**Information**
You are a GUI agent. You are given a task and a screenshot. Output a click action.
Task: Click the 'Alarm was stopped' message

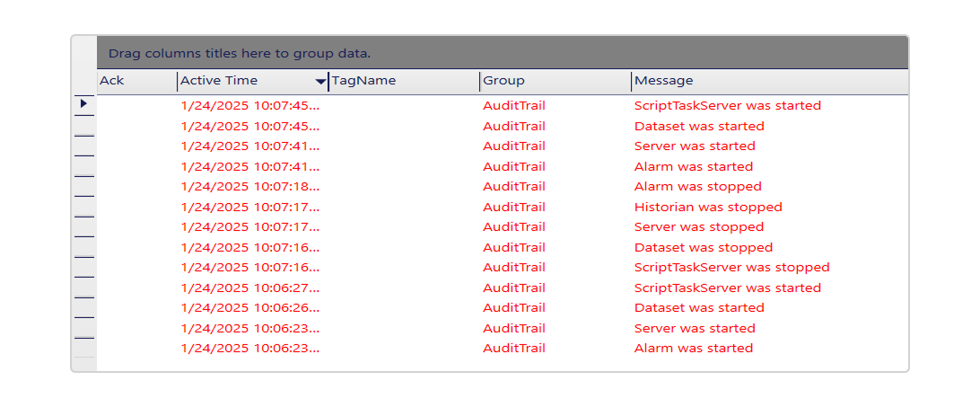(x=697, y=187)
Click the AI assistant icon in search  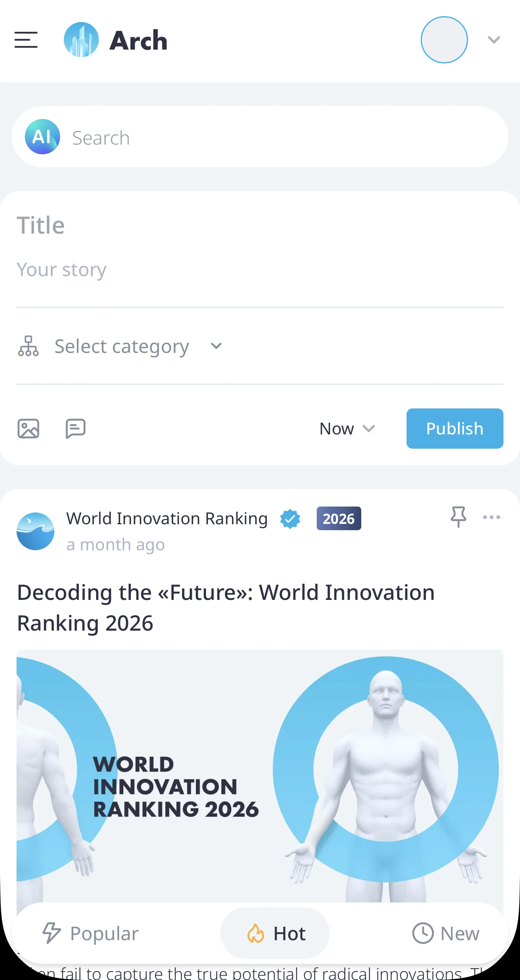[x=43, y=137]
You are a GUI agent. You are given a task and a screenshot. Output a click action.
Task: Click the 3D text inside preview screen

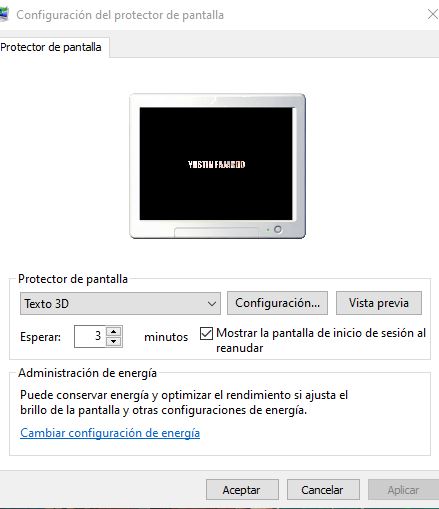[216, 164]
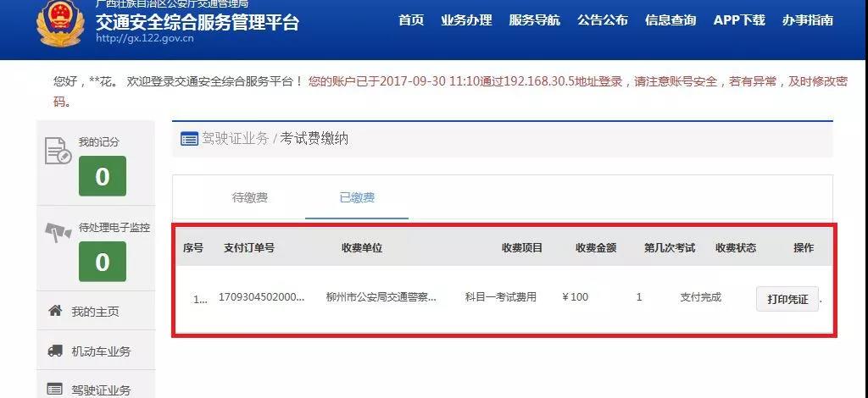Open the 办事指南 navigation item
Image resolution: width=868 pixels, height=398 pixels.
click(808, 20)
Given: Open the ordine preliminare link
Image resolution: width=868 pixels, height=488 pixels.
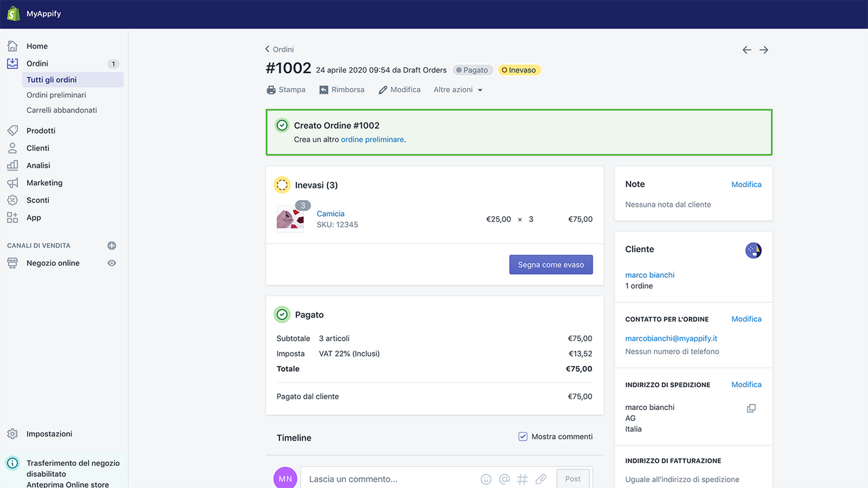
==
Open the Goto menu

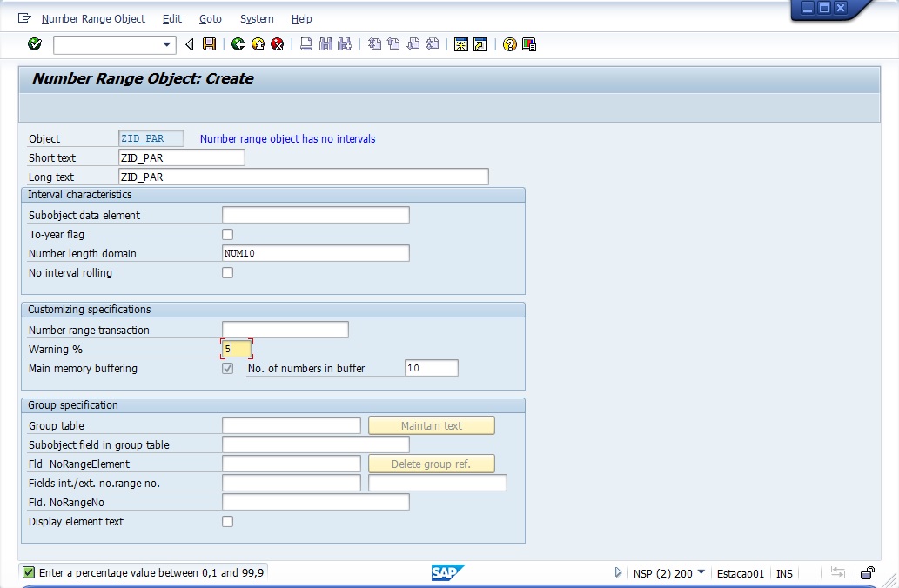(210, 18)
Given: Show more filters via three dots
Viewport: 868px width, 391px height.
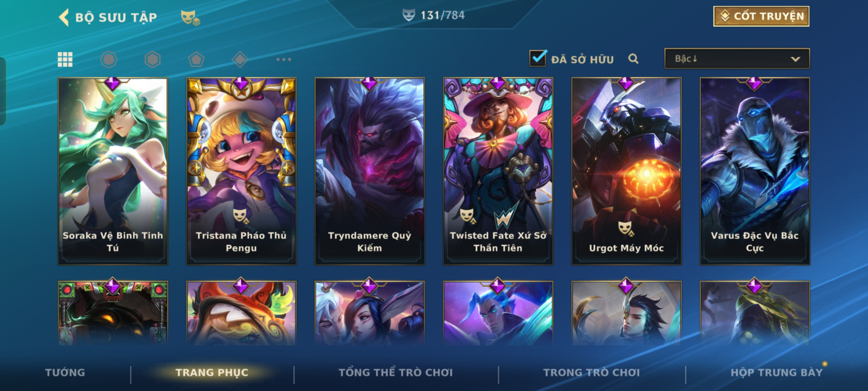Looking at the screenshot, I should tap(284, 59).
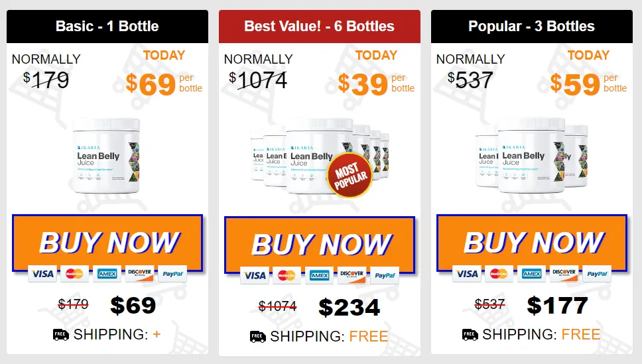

**Work instructions**
Output exactly the lines above, from the line with "Task: Click the 3D text inside preview screen" to the line with "Image resolution: width=868 pixels, height=488", both included; skip the pictures.

**Your solution**
Task: Click the 3D text inside preview screen

[216, 164]
Open the 办事指南 navigation item
Image resolution: width=868 pixels, height=398 pixels.
click(808, 20)
Given: Open the ordine preliminare link
Image resolution: width=868 pixels, height=488 pixels.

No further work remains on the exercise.